|When it comes to emotional intelligence and your computer, what constitutes too much information?|
(Image courtesy singularityhub.com.)
According to the New Yorker, this may be happening more quickly than we expect. Computers can already attempt to determine moods from vocal pitch and intensity, while simultaneously analyzing any attendant videos for evidence of micro-expressions or gestures that could reveal even more about an interaction. Even the placement of words in a sentence can be taken to imply other things, indicating how angry, passionate, or spectacularly talented certain authors are. Now, computers can not only be aware of these elements, but use them to temper their own responses or advice.
Rana el Kaliouby, an Egyptian scientist who runs the Boston-based company Affectiva, is on the forefront of this mecha-emotional leap. Affectiva's most prominent software, Affdex, is trained to recognize four major emotions: happy, confused, surprised, and disgusted. Breaking down the user's face-image into deformable and non-deformable points, the software analyzes how far certain parts of one's face will move (such as a smile or frown raising or lowering the corners of the mouth) in relation to other set points on the face (such as the tip of the nose.) Things like skin texture (where wrinkles appear, or not) also factor in. These metrics are analyzed into computing what you feel.
Based off the research of 1960s scientist Paul Ekman, the idea behind this technology stems from a simple, universal concept: all humans, regardless of race, gender, age or language barriers, have at least six specific facial expressions that register particular emotions. Ekman broke these expressions down into their constituent movements and wrote a 500-page epic called FACS (Facial Action Coding System) on the subject. The work has been considered the preeminent treatise on this topic for decades now.
Other companies are on the e-emotional bandwagon too, with names like Emotient, Realeyes, and Sension. Companies who rely on videoconferencing could now have a useful extra line on what their clients and associates are thinking. Emotions, which have been found to be closely neurologically related to decision-making and common sense, now can be deduced from faces and choices with a degree of accuracy that seems like mind-reading.
|We're less unique than anyone thinks.|
(Image courtesy thewaylifeis.com.)
While useful (and now predominantly operational) in business, Kaliouby also spent time researching if this specific recognizance could act as an "emotional hearing aid" for those with autism. The National Science Foundation offered Kaliouby and her mentor nearly a million dollars to develop this idea. This proved successful, but the idea was almost immediately extrapolated by businesses from Pepsi to Toyota in the interest of learning more about their consumers' preferences. These requests overwhelmed the scientists, leading to the creation of Affectiva.
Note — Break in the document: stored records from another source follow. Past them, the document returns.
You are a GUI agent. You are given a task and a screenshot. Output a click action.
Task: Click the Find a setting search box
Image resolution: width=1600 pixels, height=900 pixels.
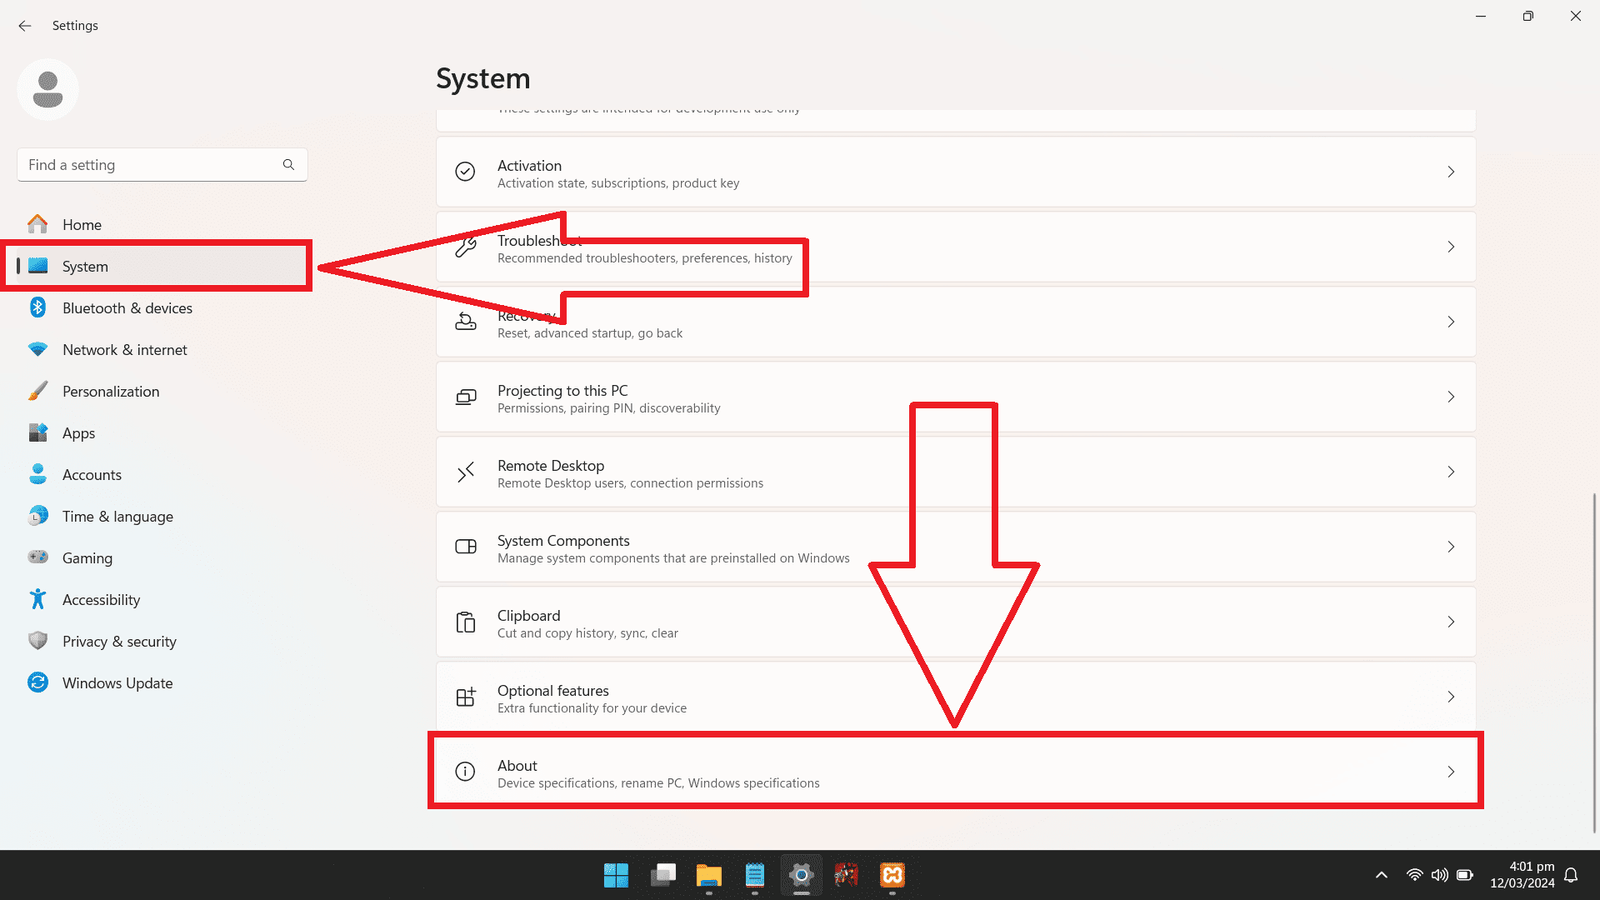point(150,165)
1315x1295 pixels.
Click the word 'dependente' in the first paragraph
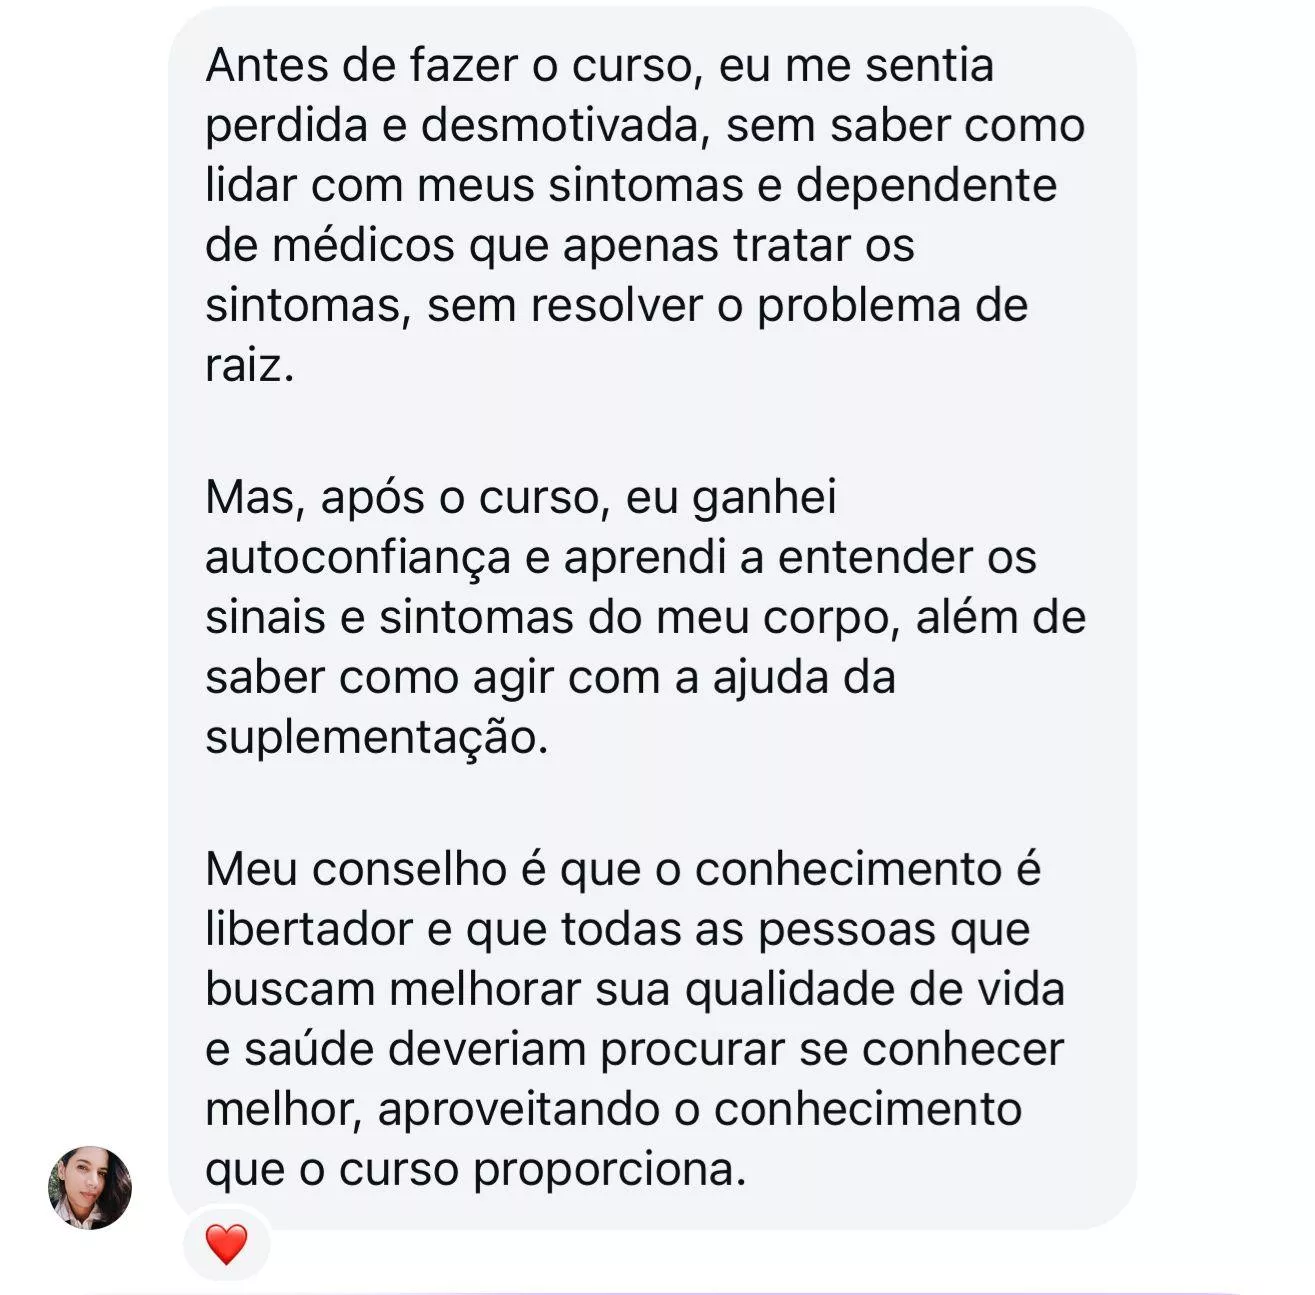tap(926, 186)
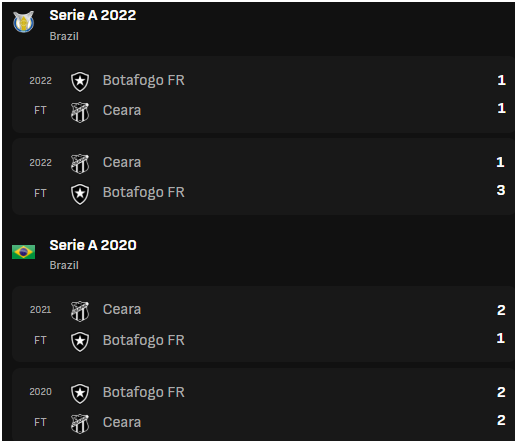Viewport: 517px width, 443px height.
Task: Select Ceara team name in the 2021 match
Action: point(122,309)
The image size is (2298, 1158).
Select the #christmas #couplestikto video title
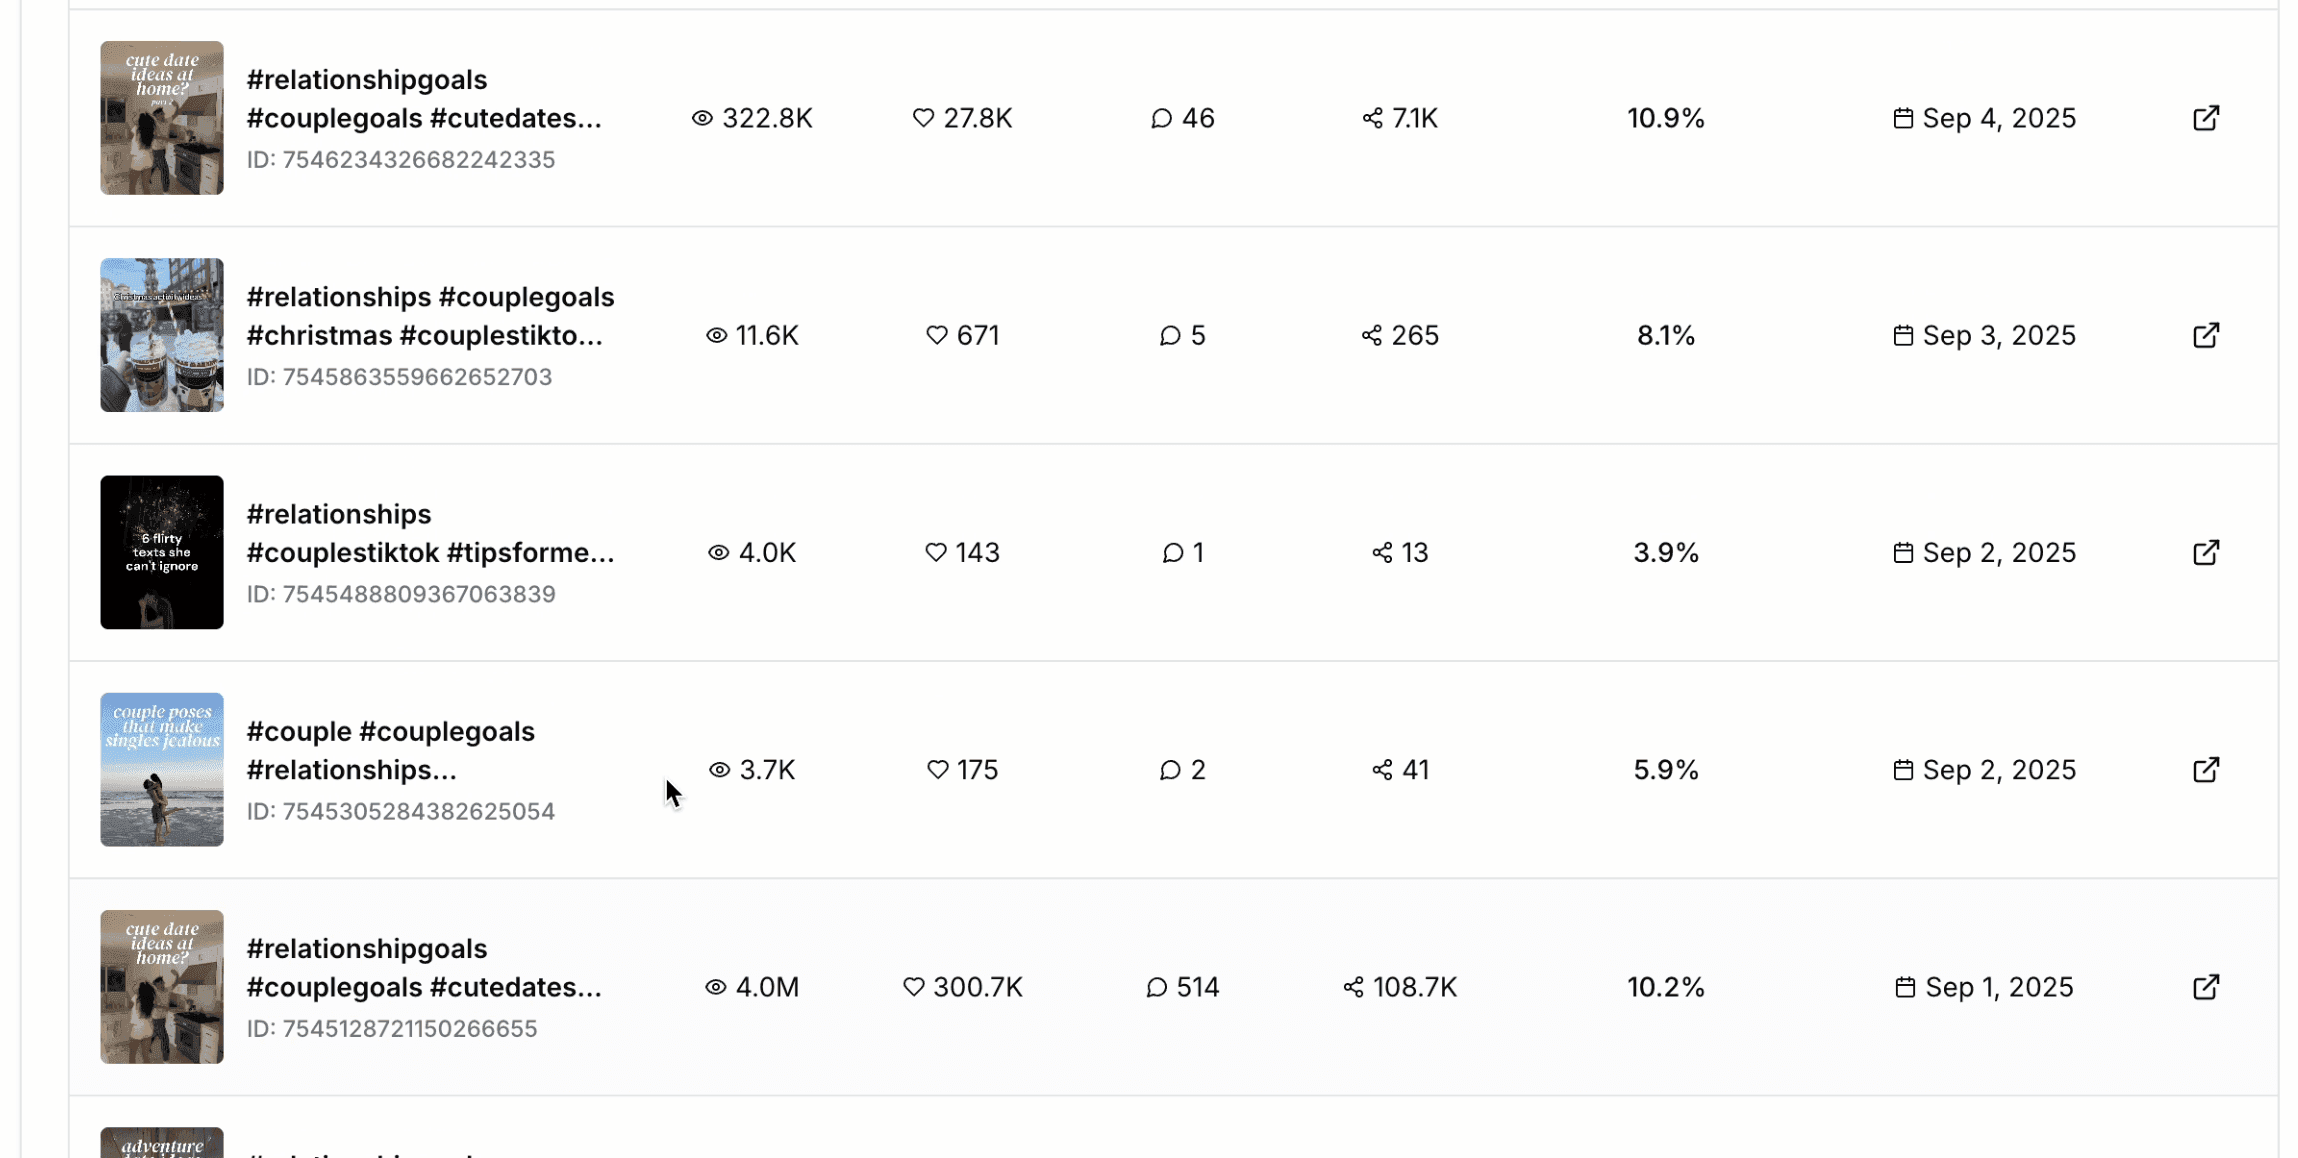(431, 316)
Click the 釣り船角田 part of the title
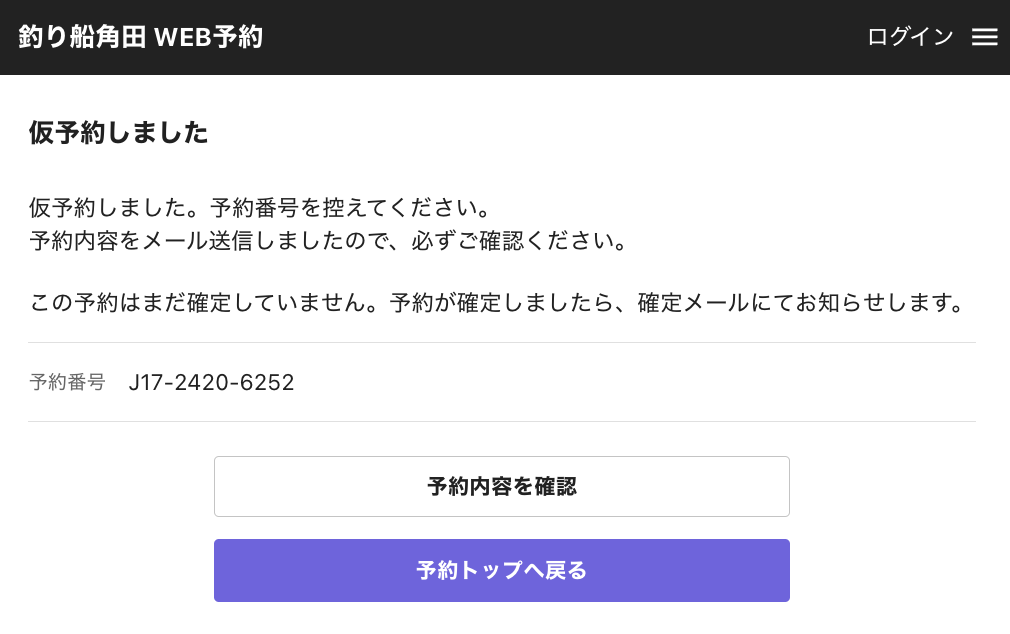 (x=82, y=37)
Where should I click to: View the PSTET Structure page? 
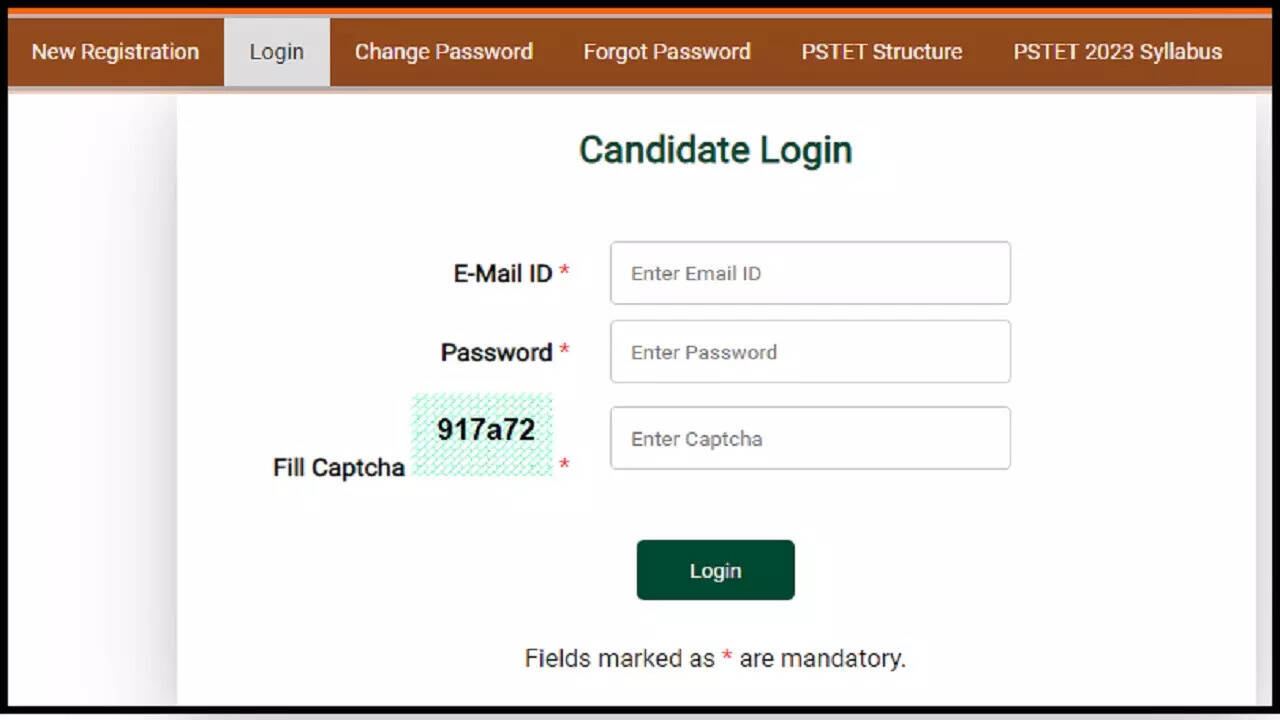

The company, which claims to have refused requests to use the software for espionage (corporate and personal), wanted to generate revenue from investors to augment their autism-relating research.
Thus Affdex began testing users' response to advertisements, giving the promotions industry a leg up on what consumers would be feeling when exposed to their sales pleas. More than two million videos from eighty countries lent the program an unprecedented amount of information, all adding up to more accuracy in prediction from the program. Affectiva now deals in these negotiations and improvements full-time. In coming years, with more "smart" devices and internet-enabled items out there for our interaction, emotional electronics could use their ever-increasing knowledge to hopefully make our lives better.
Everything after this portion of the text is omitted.